Sunday 6 November 2011

The demonization of young people : a national pastime?




On 3rd Nov Barnardos released the results of a piece of work they had undertaken asking members of the general population how they viewed young people :
49% saw  young people as ‘angry, violent and abusive’
This same group of pollsters see children as ‘feral’, ‘behaving like animals’.
[URL : http://www.barnardos.org.uk/news_and_events/media_centre/press_releases.htm?ref=74051]

Presumably these are not the same children, presumed to be around 175,000 who are the carer of  a parent living with a long term illness disability....
Or maybe they are the 1 in 3 children and young people who grow up in poverty, or exposed to domestic violence , or live with parents who are substance dependent.....

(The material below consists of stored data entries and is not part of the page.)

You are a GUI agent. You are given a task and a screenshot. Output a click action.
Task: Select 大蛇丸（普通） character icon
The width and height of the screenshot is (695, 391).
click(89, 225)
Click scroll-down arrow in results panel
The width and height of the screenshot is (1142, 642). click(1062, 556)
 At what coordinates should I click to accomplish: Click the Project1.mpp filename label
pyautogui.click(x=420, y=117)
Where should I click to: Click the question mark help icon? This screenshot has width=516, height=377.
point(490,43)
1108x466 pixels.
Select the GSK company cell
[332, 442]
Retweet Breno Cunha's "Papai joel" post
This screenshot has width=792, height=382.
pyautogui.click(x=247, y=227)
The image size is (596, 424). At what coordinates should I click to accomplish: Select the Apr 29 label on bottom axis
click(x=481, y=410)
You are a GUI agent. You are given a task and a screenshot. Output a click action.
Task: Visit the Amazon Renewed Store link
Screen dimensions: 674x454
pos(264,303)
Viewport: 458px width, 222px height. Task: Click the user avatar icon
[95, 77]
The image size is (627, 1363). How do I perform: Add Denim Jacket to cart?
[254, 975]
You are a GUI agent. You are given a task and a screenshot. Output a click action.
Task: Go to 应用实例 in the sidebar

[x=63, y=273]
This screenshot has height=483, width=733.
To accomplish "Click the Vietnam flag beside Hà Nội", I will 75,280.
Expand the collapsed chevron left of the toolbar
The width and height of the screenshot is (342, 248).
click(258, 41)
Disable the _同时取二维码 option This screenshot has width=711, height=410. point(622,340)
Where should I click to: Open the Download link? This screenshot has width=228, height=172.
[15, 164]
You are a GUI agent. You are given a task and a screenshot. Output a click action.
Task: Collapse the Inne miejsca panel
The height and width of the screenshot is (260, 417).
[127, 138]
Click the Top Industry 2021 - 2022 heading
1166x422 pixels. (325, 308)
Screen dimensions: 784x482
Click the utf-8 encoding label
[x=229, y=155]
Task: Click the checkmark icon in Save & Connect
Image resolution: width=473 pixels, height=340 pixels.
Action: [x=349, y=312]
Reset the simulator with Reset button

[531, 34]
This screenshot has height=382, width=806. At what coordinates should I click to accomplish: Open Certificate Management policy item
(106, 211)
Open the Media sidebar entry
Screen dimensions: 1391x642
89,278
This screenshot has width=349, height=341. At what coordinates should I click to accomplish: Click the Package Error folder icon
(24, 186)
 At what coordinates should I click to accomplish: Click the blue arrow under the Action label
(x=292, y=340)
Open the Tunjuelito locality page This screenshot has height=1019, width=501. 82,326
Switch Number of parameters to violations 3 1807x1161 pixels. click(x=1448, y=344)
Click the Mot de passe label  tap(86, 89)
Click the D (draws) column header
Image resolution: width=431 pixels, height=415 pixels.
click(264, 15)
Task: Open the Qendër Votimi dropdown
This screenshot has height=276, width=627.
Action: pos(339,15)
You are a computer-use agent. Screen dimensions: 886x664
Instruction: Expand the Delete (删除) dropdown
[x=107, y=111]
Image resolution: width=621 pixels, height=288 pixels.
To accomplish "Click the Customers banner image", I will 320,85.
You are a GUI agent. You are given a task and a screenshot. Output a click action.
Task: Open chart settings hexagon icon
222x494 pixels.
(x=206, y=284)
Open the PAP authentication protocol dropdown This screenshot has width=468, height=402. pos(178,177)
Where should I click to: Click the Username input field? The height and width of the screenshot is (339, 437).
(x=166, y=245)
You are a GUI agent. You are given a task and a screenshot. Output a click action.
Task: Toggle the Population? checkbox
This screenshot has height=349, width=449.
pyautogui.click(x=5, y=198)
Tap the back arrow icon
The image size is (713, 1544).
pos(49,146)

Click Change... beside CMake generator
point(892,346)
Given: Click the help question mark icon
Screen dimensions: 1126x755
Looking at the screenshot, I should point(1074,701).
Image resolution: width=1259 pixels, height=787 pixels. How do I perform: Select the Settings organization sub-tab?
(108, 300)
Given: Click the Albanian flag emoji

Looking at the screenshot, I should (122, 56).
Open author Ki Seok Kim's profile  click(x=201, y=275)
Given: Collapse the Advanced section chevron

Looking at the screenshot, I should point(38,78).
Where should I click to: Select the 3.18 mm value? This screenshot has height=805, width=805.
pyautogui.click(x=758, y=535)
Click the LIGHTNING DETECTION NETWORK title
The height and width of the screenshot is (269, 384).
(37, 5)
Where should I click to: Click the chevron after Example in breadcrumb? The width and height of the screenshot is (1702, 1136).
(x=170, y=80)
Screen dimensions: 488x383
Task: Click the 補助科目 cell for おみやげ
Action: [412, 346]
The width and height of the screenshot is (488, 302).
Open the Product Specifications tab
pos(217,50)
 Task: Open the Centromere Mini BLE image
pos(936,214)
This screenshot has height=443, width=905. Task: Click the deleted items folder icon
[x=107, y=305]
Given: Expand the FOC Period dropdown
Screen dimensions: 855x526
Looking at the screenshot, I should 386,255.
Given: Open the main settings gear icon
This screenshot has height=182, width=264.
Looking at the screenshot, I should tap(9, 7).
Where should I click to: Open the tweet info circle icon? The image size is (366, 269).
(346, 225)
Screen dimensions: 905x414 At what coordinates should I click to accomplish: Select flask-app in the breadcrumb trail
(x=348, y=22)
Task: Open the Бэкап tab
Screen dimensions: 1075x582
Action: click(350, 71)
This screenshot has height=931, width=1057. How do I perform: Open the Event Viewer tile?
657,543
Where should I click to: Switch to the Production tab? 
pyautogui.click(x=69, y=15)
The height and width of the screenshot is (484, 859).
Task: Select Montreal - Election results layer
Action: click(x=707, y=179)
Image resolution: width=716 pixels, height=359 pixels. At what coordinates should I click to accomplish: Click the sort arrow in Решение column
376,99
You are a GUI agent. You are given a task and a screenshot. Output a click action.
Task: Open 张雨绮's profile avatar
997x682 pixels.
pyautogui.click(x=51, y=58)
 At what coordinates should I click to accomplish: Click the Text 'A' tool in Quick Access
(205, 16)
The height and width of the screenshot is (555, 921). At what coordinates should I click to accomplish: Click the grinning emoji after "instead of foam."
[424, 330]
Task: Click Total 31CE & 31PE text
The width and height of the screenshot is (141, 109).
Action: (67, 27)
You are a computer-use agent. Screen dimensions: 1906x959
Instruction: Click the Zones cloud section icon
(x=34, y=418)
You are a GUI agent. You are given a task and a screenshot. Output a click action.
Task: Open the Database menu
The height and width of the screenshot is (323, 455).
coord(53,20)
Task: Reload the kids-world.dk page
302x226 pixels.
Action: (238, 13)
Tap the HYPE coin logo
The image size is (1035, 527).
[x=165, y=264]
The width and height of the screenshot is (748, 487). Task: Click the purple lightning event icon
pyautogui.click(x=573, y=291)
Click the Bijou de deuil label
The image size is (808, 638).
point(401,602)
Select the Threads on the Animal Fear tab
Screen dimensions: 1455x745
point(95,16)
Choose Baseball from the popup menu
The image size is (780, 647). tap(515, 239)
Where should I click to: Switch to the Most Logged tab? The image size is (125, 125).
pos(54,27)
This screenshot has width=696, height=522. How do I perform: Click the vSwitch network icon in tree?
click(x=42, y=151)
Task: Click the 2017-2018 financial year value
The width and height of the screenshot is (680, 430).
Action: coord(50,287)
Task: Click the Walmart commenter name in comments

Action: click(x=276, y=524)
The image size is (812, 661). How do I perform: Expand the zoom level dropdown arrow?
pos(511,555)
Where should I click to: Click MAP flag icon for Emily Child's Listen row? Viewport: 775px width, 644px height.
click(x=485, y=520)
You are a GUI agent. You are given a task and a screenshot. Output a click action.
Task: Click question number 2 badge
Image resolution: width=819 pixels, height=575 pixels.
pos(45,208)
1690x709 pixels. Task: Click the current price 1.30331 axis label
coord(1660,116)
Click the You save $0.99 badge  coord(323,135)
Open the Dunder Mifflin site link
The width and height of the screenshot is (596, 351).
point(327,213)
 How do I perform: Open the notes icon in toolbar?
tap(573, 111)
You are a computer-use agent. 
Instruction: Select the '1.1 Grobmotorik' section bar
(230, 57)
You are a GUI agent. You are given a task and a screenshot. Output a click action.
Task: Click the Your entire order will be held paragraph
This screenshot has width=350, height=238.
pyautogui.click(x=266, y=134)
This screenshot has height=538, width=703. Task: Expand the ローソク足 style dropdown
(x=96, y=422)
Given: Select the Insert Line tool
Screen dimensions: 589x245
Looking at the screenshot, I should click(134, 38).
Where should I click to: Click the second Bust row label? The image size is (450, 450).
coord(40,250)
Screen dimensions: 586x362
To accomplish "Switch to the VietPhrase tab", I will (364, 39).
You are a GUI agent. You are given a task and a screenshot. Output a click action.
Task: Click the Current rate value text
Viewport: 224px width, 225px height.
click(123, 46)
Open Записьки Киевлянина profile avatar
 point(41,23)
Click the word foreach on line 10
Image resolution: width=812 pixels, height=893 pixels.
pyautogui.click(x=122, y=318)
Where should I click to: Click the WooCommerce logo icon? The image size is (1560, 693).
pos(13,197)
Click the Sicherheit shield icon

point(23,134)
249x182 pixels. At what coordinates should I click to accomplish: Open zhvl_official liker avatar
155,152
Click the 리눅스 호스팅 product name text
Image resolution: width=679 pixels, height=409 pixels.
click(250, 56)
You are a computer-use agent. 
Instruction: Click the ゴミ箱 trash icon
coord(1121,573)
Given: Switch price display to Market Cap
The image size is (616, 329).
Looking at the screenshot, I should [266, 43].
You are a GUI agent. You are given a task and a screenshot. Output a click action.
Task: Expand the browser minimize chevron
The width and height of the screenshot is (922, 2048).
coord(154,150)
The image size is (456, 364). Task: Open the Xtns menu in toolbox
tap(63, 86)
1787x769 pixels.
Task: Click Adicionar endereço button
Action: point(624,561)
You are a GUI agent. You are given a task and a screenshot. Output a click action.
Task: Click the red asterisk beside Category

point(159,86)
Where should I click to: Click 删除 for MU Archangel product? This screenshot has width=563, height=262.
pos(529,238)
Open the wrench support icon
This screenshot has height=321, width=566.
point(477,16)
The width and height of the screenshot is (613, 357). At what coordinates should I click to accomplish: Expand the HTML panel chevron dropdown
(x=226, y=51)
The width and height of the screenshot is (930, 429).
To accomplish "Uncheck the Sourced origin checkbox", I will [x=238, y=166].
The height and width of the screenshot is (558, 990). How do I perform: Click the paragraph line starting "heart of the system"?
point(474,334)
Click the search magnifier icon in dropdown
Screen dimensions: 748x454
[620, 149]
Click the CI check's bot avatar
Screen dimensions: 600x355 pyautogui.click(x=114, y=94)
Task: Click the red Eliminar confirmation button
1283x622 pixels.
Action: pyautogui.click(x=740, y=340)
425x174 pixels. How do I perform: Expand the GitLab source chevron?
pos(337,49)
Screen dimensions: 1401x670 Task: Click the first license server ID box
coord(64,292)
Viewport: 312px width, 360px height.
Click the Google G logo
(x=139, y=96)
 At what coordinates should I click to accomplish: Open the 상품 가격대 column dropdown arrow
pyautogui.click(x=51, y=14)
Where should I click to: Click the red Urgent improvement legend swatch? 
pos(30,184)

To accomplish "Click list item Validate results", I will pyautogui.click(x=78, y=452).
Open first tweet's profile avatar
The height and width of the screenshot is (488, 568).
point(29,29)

Either way, many Britains have neither respect nor compassion for the reality of many children and young people’s lives. It is ‘a scandal’ that these views are so commonplace. It is why the 1 million aged between 16-24 years who are unemployed are held responsible for an economic situation, and government policy which is not of their making.
And where is the fanfare for the young people who marched 400 miles from Jarrow to Tottenham to highlight the situation of the jobless youth in England? They marched for five weeks to raise the profile of unemployment in contemporary Britain, a situation which could be ameliorated by different economic decisions and   a change in the legislation supporting small business to recruit school-leavers.
This country’s disregard for young people's well-being , both now and in the future is a national scandal.